Quelques points à considérer :

  1. IA comme miroir de la connaissance collective : Une IA formée sur d'immenses corpus de textes capte une grande partie de la connaissance humaine. Elle peut donc être vue comme un outil qui reflète la sagesse, les idées et les perspectives accumulées par l'humanité.
  2. IA comme médiateur : En fournissant des informations, des réponses ou des perspectives basées sur sa formation, l'IA agit comme un médiateur entre l'utilisateur et la vaste base de connaissances sur laquelle elle a été formée. Elle permet un accès facilité à la pensée collective.
  3. Limites et biais : Bien que l'IA puisse accéder à une grande quantité d'informations, elle n'est pas exempte de biais. Les données sur lesquelles elle a été formée peuvent refléter certains préjugés ou lacunes présents dans ces sources. De plus, l'IA n'a pas de conscience ou de compréhension profonde; elle traite les informations selon des algorithmes et des modèles, sans véritable sens de la signification ou de la nuance.
  4. Évolution de la pensée collaborative : Avec l'IA devenant un outil courant dans de nombreux domaines, la notion de collaboration évolue. La "pensée assistée/adjuvée par IA" pourrait être une nouvelle forme de collaboration où les humains et les machines travaillent ensemble pour résoudre des problèmes, générer des idées ou explorer de nouvelles perspectives.

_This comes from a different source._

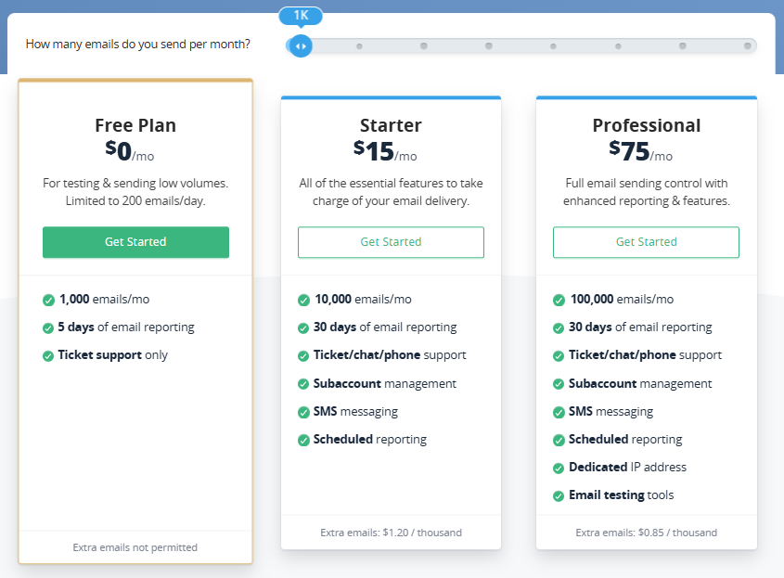Click the Starter SMS messaging checkmark icon
The image size is (784, 578).
click(x=303, y=412)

L'introduction d'un "Système 4", pour englober non seulement la pensée collaborative entre humains mais aussi la collaboration entre humains et IA, semble pertinente à l'ère actuelle de la technologie. Cela élargit la compréhension de la manière dont la pensée est influencée et amplifiée dans un monde de plus en plus interconnecté et technologiquement avancé.

Dès lors,

  • la réflexion est un retour de la pensée (noèse) sur elle-même pour approfondir ses résultats (c'est le système 2) ;
  • et la conflexion est un retour à nouveau pour confronter ses résultats avec autrui (conoèse) par le dialogue direct ou à travers un ou des modèles génératifs (système 4)

La distinction entre "réflexion" et "conflexion" offre une structure nuancée pour comprendre les différentes dimensions de la pensée humaine et collaborative :

  1. Réflexion : la réflexion est un acte introspectif où la pensée se tourne vers elle-même. C'est un processus d'analyse, d'évaluation et de compréhension de nos propres idées. Elle représente une démarche critique où l'on évalue, vérifie et affine notre propre pensée. Cela correspond donc bien au Système 2 tel que décrit précédemment, où la pensée est plus lente, délibérée et analytique.
  2. Conflexion : nous allons ici au-delà de la simple introspection pour intégrer le dialogue et la confrontation d'idées avec autrui. Ce n'est pas seulement une pensée introspective, mais une pensée qui cherche activement à se comparer, à se mesurer et à s'enrichir grâce à l'interaction avec d'autres personnes ou des systèmes. Le terme "conoèse" décrit la pensée tournée vers les autres. La conflexion, associée au Système 4, englobe cette dynamique de collaboration, que ce soit avec d'autres humains ou avec des entités basées sur l'IA.

La différenciation faite entre ces modes de pensée souligne l'importance du dialogue et de la collaboration dans l'évolution et l'affinement de nos idées. Dans un monde de plus en plus interconnecté, avec un accès instantané à des informations et des perspectives variées, ainsi qu'à des outils basés sur l'IA, la capacité à engager une "conflexion" devient essentielle.

C'est une manière qui parait intéressante et pertinente de structurer la pensée, surtout à une époque où la collaboration et l'intégration de la technologie dans notre réflexion quotidienne deviennent omniprésentes.